Red meat industry ready to act on risks affecting processing and its role in a sustainable industry

Posted by Bernadette Fielding on Dec 1, 2016
Red meat industry ready to act on risks affecting processing and its role in a sustainable industry

After two days of discussions and presentations, by more than 35 industry experts from around the world, red meat industry delegates who attended the Vital Ingredient Sustainability Conference, hosted by the Australian Meat Processor Corporation (AMPC), should have a fresh perspective on their role in helping to create a sustainable industry.

The Vital Ingredient Sustainability Conference, the first to be held by the AMPC, was attended by a gathering of meat processing industry stakeholders to provide a platform where members, scientists, academics, consultants and producers could share some of the research, information and best practice that will help build a thriving industry.

The conference was a sequel to the industry’s “Feast of Ideas workshop” held earlier this year that sought fresh inspiration for ensuring the long term sustainability and profitability of the red meat processing sector.

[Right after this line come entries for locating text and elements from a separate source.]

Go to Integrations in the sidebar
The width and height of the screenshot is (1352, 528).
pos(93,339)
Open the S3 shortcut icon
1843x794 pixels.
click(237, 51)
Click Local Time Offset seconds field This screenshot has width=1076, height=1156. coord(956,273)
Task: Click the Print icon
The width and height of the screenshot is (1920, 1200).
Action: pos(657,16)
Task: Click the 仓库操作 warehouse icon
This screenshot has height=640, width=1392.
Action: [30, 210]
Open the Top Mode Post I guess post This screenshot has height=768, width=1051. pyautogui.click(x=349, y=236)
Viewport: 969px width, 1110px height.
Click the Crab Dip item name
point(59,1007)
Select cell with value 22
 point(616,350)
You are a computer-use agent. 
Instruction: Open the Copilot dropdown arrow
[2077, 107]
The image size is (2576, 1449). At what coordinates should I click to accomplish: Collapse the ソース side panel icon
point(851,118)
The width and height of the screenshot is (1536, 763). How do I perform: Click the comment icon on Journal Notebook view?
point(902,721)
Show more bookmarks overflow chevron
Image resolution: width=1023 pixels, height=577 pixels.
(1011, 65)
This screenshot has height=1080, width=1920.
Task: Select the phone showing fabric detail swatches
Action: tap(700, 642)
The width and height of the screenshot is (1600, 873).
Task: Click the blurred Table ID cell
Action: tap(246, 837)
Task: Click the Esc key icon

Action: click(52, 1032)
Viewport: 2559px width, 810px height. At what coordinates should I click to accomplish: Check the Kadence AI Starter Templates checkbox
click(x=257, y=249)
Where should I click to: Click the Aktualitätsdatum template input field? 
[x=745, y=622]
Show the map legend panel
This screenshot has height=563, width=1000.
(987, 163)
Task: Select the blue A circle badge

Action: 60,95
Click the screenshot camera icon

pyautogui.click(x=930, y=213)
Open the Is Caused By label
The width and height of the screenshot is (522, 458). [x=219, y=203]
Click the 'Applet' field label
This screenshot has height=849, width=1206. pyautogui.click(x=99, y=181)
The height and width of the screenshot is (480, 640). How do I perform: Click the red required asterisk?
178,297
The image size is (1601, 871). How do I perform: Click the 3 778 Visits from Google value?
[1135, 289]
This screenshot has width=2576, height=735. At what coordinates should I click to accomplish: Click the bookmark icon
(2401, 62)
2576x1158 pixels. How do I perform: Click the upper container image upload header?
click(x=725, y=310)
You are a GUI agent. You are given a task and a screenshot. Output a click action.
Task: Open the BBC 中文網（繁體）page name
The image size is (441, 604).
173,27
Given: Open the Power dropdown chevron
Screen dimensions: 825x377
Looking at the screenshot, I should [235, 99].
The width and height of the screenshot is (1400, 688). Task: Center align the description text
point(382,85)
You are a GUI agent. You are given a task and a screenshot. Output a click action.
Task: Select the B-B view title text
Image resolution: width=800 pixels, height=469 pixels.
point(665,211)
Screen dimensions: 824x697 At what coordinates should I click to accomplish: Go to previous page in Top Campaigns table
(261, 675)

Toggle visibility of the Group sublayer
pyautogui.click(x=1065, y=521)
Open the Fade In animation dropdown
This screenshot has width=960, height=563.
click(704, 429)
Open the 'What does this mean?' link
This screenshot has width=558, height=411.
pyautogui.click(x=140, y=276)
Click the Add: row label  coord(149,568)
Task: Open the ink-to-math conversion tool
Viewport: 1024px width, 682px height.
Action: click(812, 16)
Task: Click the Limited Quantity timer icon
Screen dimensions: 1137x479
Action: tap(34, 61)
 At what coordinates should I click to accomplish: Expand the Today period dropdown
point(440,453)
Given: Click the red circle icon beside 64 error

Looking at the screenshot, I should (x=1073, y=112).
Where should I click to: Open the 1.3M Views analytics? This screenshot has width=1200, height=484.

“The Conference was one step the AMPC has taken in a year long journey to enable Australia to build the most sustainable red meat industry. It has been encouraging to have spent the last two days with many industry experts who are proactively leading industry innovation and capability developments for their stakeholders and communities,” said AMPC Chairman Peter Noble.

The first day gave delegates a preview of the latest research and innovation in meat and food science, and showcased the latest in sustainability and technology. However it was the topic of international competitiveness and the regulatory environment – two of the six industry risks identified from the Feast of Ideas workshop - that dominated the agenda.

Yesterday’s program involved a high caliber of speakers who shared with 200 delegates their experience and opportunities in addressing the remaining four industry risks.

Professor Wendy Umberger from the University of Adelaide shared interesting insights into how food labelling is leading to misinformation amongst cynical consumers and what the industry is doing to change consumer perceptions around how ethical the meat has been produced.

Dr Aarti Tobin from CSIRO Agriculture and Food shared her insights in to how mega trends, such as an aging population and consumer perceptions on the health benefits of red meat, has shifted consumer demand. Their research helped delegates understand how other stakeholders are researching and looking to change poor consumer sentiment around red meat.

On the topic of climate change, Professor Richard Eckard from Primary Industry Climate Challenges Centre, posed a strong position on how climate change will impact livestock production in Australia, whilst Nobel Peace Prize winner, Professor Mark Howden from the Australian National University, spoke about what is happening with climate change and its effect on the livestock industry, why such changes are occurring and the likely future changes.

Simon Crean from the Australian Livestock Exporters' Council lead discussions on the industry’s risks associated with the topic of social licence to operate. Mr Crean gave a powerful speech about animal health, animal welfare best practices and shared his experience on how to make the industry one of the best in the world. Sophie Hansen, 2016 RIRDC Rural Woman of the Year winner shared with delegates how the industry can use social media to better create a social licence to operate by building trust and engaging in conversations with communities.

To whet appetites before lunch, guests were treated to a light hearted but competitive 'Ready Steady Cook' Celebrity Chef Live Demonstration where Alastair McLeod lost to Janelle Bloom’s chargrilled skirt steak creation.
Opinions on a fragmented value chain were the final presentations of the day where Doug McNicholl, from Meat and Livestock Australia (MLA), demonstrated the key areas of MLA’s involvement in value chain integration activities and the role of the MLA donor company in driving adoption of R&D, through partnerships with stakeholders. Meanwhile University of Southern Queensland Professor, Alice Woodhead, gave an interesting insight into the potential for a value chain integration into the Asian food supply chain.   
Wrapping up the conference, Mr Noble said he hoped the conference will help to encourage everyone, build their confidence, give them tantalising, exciting new ideas as to how we can all grow our businesses sustainably and provide a useful roadmap for the hard work we still have to do to keep winning.

“It’s clear to me that one of the ways we’ll make the red meat industry sustainable is to engage our local – and broader – communities and stakeholders in a lively dialogue. We want to become more open and transparent. We want to answer the tough questions. And we want to tell some of the great stories that exemplify what we do.”